ADR-0006 — Event Driven Core

• Status: Accepted
• Date: 2026-06-03

Context

System modules need to communicate. Classical options:

1. Direct calls. Simple but coupling. The planner calling control.set_setpoint() implies the planner knows control.
2. ROS 2 (DDS). Industrial standard. Solves communication but drags heavy dependencies, complicates determinism and replay.
3. Internal pub/sub bus. Low coupling, in-process, no network.

We also need to distinguish two traffic types:

• Periodic: sensors at 200 Hz, state at 50 Hz, commands at 100 Hz. Continuous flow.
• Discrete semantic: takeoff, landing, sensor_fault, collision, mission_start. Low frequency, high meaning, often requiring priority.

Mixing both on the same channel complicates policies (how much to drop, what to block) and obscures semantics.

Decision

Project Ghost adopts:

1. In-process pub/sub bus, asyncio-agnostic, implemented in ghost.events and ghost.telemetry. No network, no serialization for inter-module communication.
2. Two conceptual channel families:
3. Stream channels (/sensors/*, /state/*, /cmd/*): periodic, ordered, with per-sink drop policies.
4. Event channel (/events): Event messages with severity, source, payload, and correlation_id. Total order guaranteed.
5. Standard severities. DEBUG, INFO, WARN, ERROR, CRITICAL. The CRITICAL ones (KILL, COLLISION, SAFETY_VIOLATION) deliver synchronously to the safety subscriber before continuing the step.
6. Ordered delivery by (stamp_sim_ns, sequence). Sequence is a global atomic counter. Same seed + same scenario → same order, guaranteed.
7. ROS 2 deferred to Phase 4 as an optional adapter. When it appears, it will be an additional sink/source translating between the internal bus and ROS topics, without replacing it.
8. No agent frameworks. LangChain, LlamaIndex, AutoGen, and similar are not used. Autonomy is a classical FSM/behavior tree, not LLM orchestration. This is reinforced by ADR-0009.

Consequences

Positive:

• Minimal coupling: any module is replaced by another with the same pub/sub interface.
• High testability: each module is tested with a mock bus that captures published messages.
• Determinism preserved: delivery order does not depend on the OS or the Python scheduler.
• Simple replay: read /events from the MCAP and re-inject into the bus.

Negative:

• Initial cost: implementing the bus, total-order tests, backpressure management.
• Loss of static typing on bus contracts if channel names are bare strings. Mitigated with constants in core.channels and type aliases.
• Multithreading is complicated: if subscribers run in different threads, ordered delivery requires (typically) a single dispatcher thread.

Alternatives considered

A. ROS 2 from day one. Rejected. Heavy install on Windows, hostile to determinism (DDS reorders under QoS), complicates replay (rosbag2 works but is tied to ROS). Easier to add later as an adapter than to remove later.

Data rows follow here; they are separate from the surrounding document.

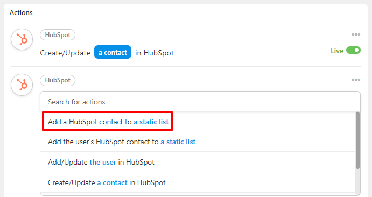Open the second action's three-dot options menu
372x197 pixels.
point(356,80)
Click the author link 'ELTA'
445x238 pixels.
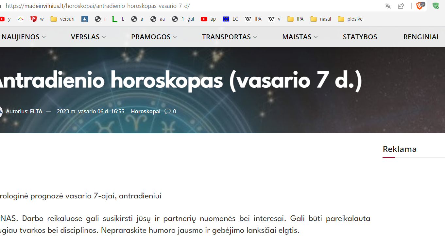(37, 111)
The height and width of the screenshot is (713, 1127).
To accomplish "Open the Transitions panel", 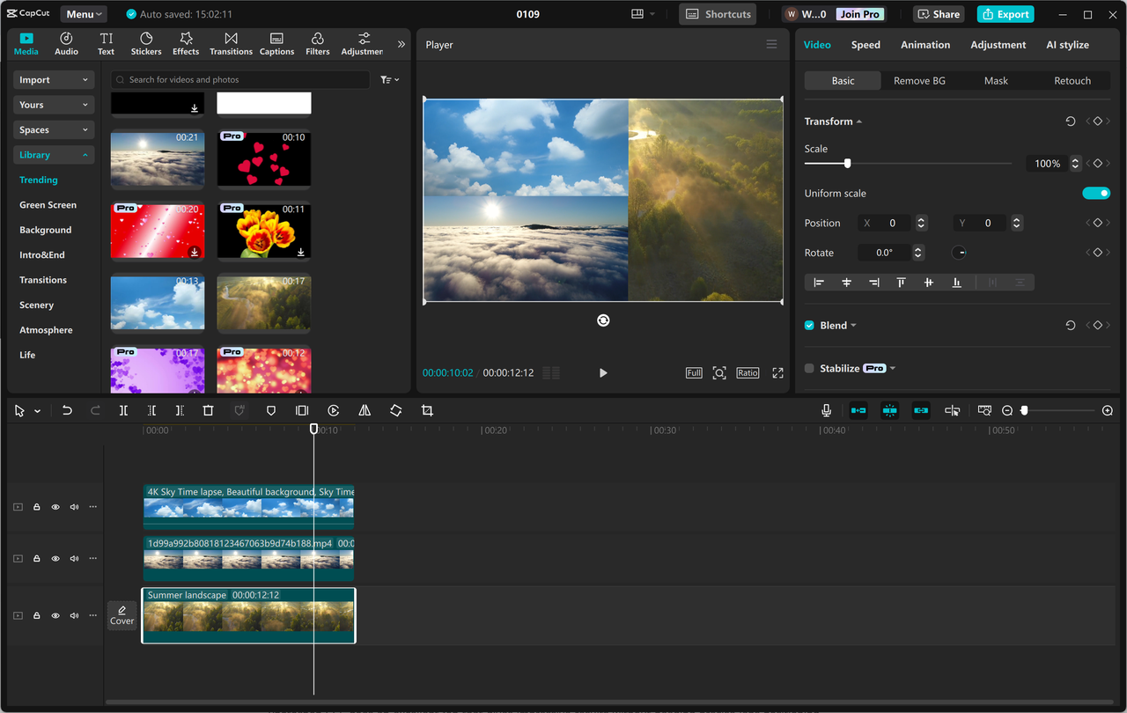I will point(231,43).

B. Direct calls + DI. Considered. Works in small systems; fails when 5–6 modules collaborate. Also prevents trivial replay: reproducing requires reconstructing the entire object graph in order.

C. ZeroMQ inproc. Considered. Faster than pure-Python pub/sub but introduces an external dep, serialization (even if optional), and hinders type checking. Unnecessary for in-process traffic.

D. LLM-in-the-loop agent framework. Rejected categorically. Latency incompatible with autonomy, not verifiable, contradicts ADR-0000 (explicit math) and ADR-0009 (uncertainty as engineering object).

E. Topic-based callbacks without total order. Rejected: loses determinism, introduces sometimes-only reproducible bugs.